» What this task involves
Everything from the "The width and" line to the final line of the listing should be written out exactly. Skip the pictures.

» Exercise materials
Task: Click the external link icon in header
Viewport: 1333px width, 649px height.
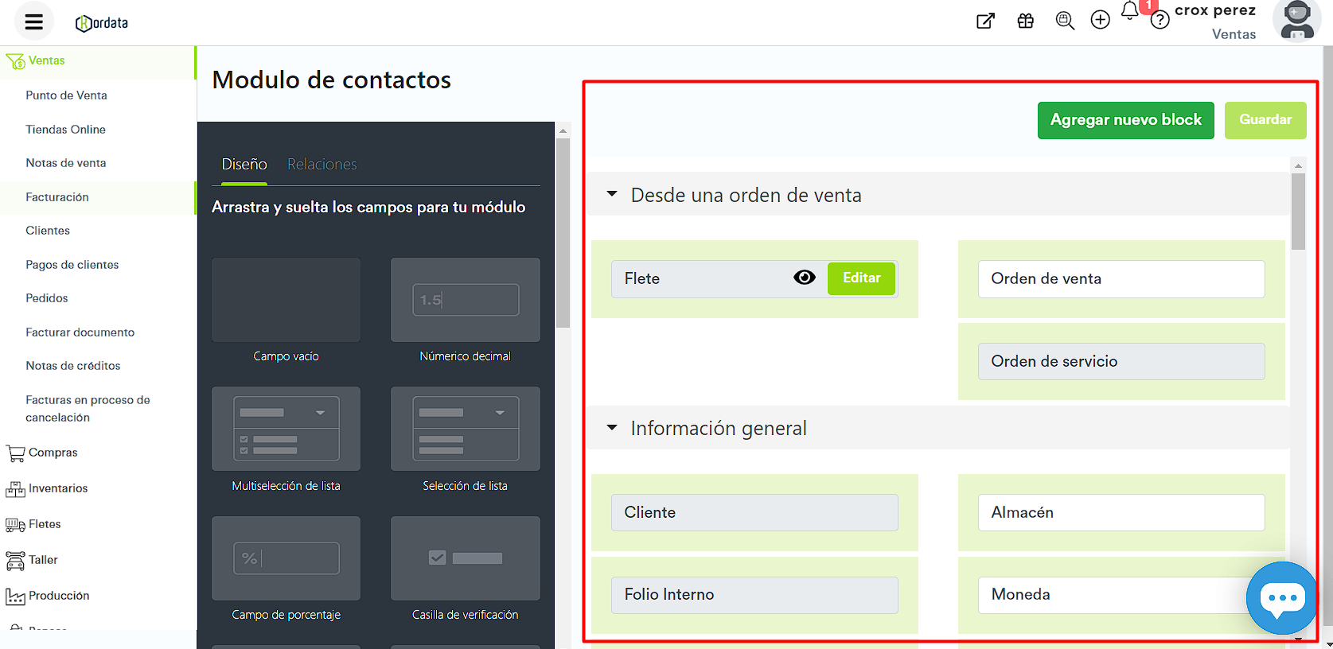Action: tap(985, 21)
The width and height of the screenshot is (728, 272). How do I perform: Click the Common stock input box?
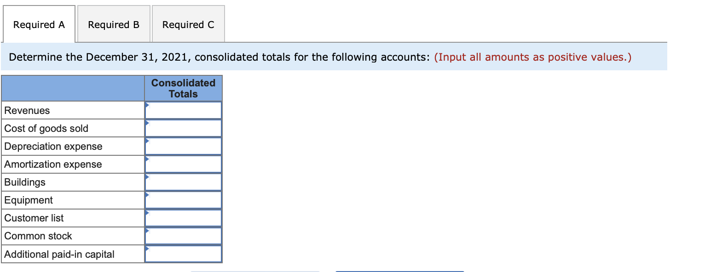184,236
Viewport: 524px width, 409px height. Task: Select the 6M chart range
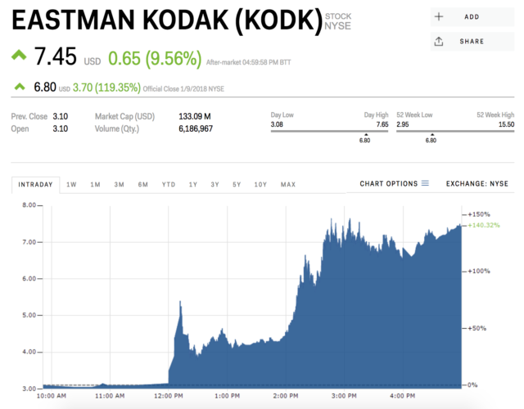point(143,185)
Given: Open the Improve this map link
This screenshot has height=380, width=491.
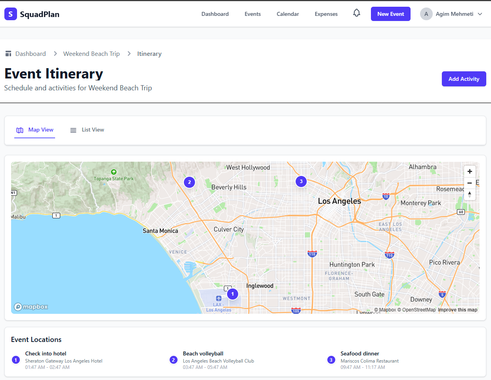Looking at the screenshot, I should [x=458, y=309].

» Task output
The width and height of the screenshot is (728, 272). How do I perform: Click the Common stock input box?
184,236
Viewport: 524px width, 409px height. Task: Select the 6M chart range
point(143,185)
Given: Open the Improve this map link
This screenshot has height=380, width=491.
Looking at the screenshot, I should [x=458, y=309].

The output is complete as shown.